Beyond the Backyard is a great book for working with your dog outside of your own home! Highly recommend it.


----------



## nolefan (Nov 6, 2009)

Take the show on the road and train different places. Work with him when he's hungry. Get some people food that he really likes and teach him to "watch" you and when he makes eye contact with you, spit the food from your mouth right at his nose. Start sitting down and having him sit in front of you on leash. He will catch on eventually. Try it with popcorn or low sodium goldfish crackers. My dog particularly likes "cheese balls" (they are made my Utz and they are cheetos in the shape of a ball. they make a satisfying crunch and dogs LOVE them.) Eventually you can transfer this to heel position and practice it all over the place with distractions. It takes LOTS of practice to get a young dog to focus on you, but it's worth the effort. You can use the watch command for any situation and it helps your dog focus on you and ignore the outside world.


----------



## gdgli (Aug 24, 2011)

I clicker train for attentions.


----------



## Vhuynh2 (Feb 13, 2012)

gdgli said:


> I clicker train for attentions.


I did this with Molly. She has the most amazing attention/eye contact.


----------



## ceegee (Mar 26, 2015)

ndirishkmk said:


> Hi!
> 
> Gipper and I are working towards the Canine Good Citizen test. He's solid on skills like sit/down/stay/come and sit for greeting but isn't great with any of the skills that involve walking (walking in a crowd, doing the L, encountering another dog) because he pays more attention to the other dogs/sniffing the floor/stealing treats from others/etc. vs. paying attention to me and what I'm saying/doing. (He also isn't the greatest at walking outside of class!) I take him to daycare all day before class so he's definitely tired out and he will SOMETIMES do the skills with treats but not consistently. Any suggestions on getting him to pay more attention to me and less to everything else around??

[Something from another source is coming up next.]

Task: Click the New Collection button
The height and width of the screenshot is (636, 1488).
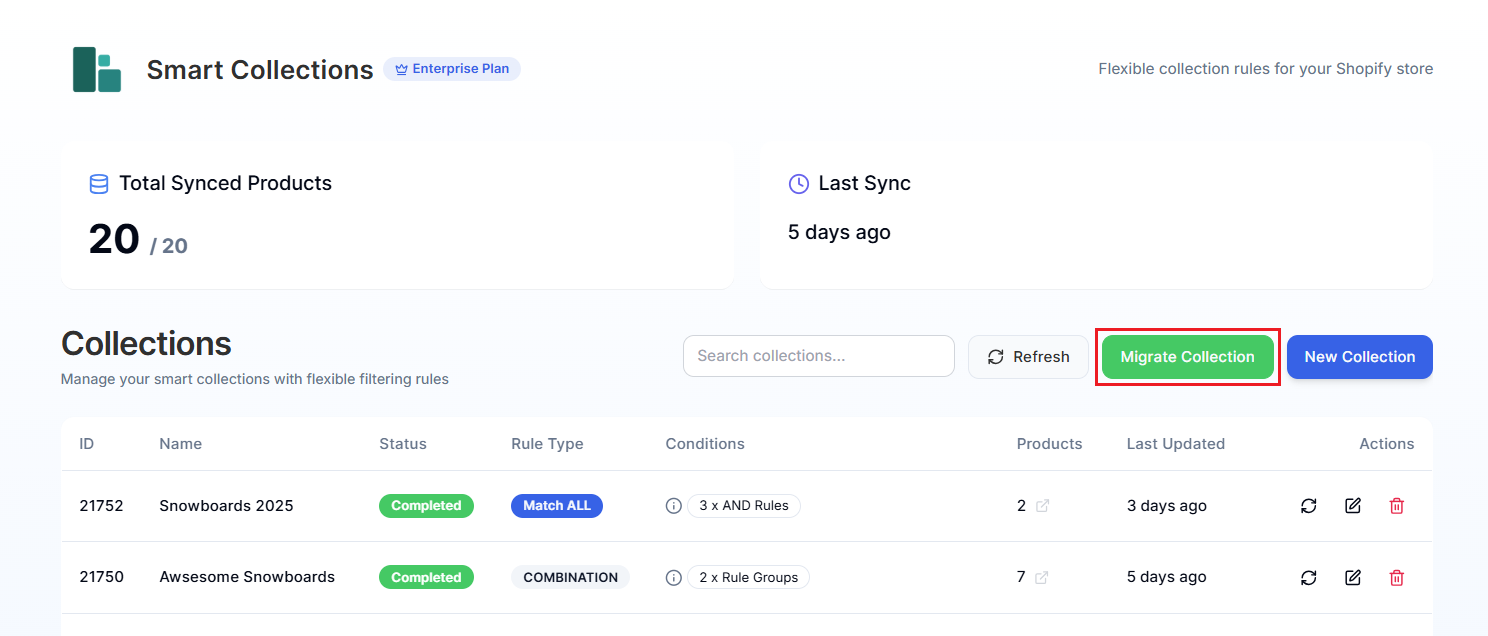Action: 1360,357
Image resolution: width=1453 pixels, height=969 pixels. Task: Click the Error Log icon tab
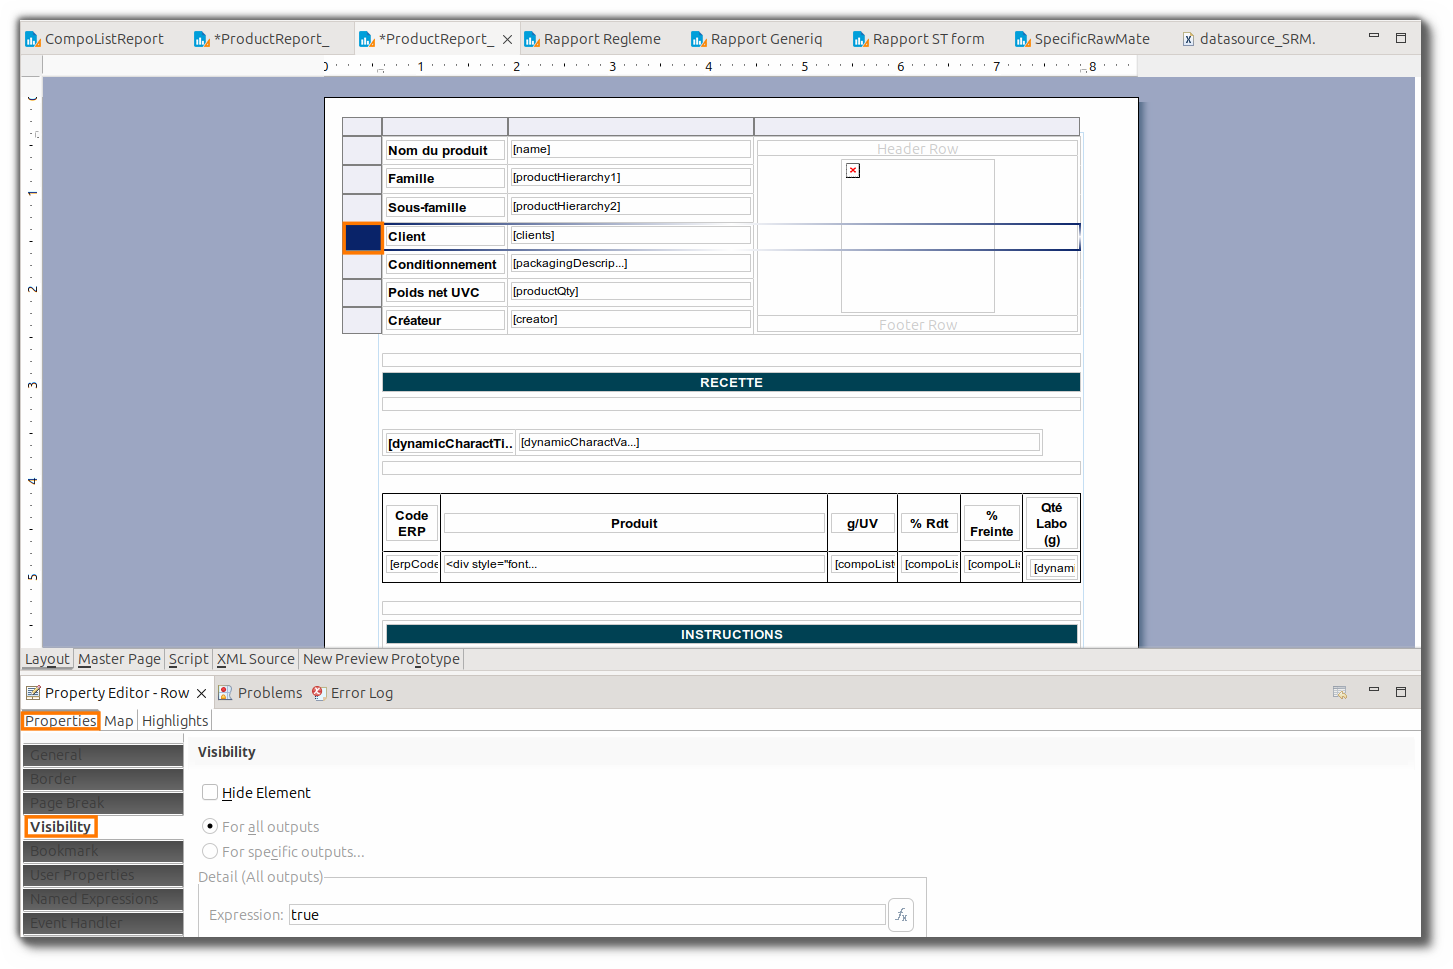[352, 693]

I would suggest that the two phrases I've highlighted above might be linked. Your dog is used to playing with other dogs at daycare. So perhaps he sees other dogs in class and thinks he's there to play with them.

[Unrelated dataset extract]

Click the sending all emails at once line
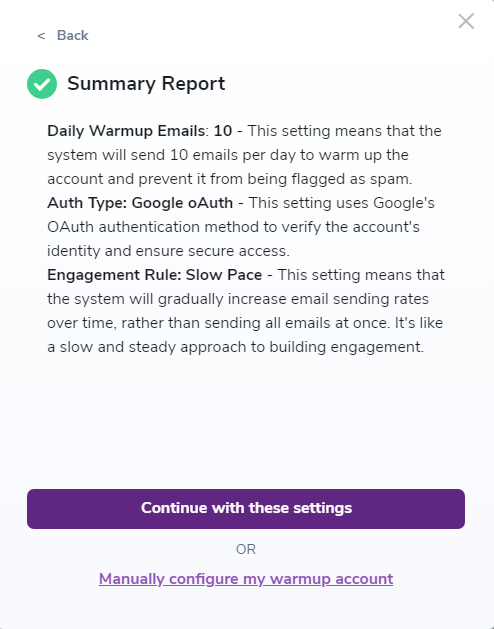Viewport: 494px width, 629px height. point(245,323)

As for building focus: as others have said, the best way is to practise in different places. I took my pup to superstore car parks (hardware stores, Walmart) to practise. Find a very high-value treat he loves, one that will get his attention in every situation - cheese works for us, and I have a friend who uses cooked chicken. Use that treat only in situations where other dogs are present, and give it to him only when he's looking at and focused on you. 

In our puppy class and basic obedience class, there was an exercise where we all walked around the room with our dogs, and the trainer would call one dog's name. The handler of that dog then had to ask it to sit and maintain its attention (looking straight at the handler) with treats while all the other dogs in the class were brought to sit as close by as possible. This exercise really helped everyone to develop their dog's attention.

You can also take the high-value treat on walks, and bring them out occasionally for periods of "focused" walking, where the dog must look up at you. Only reward when he's looking at you.

Good luck!


----------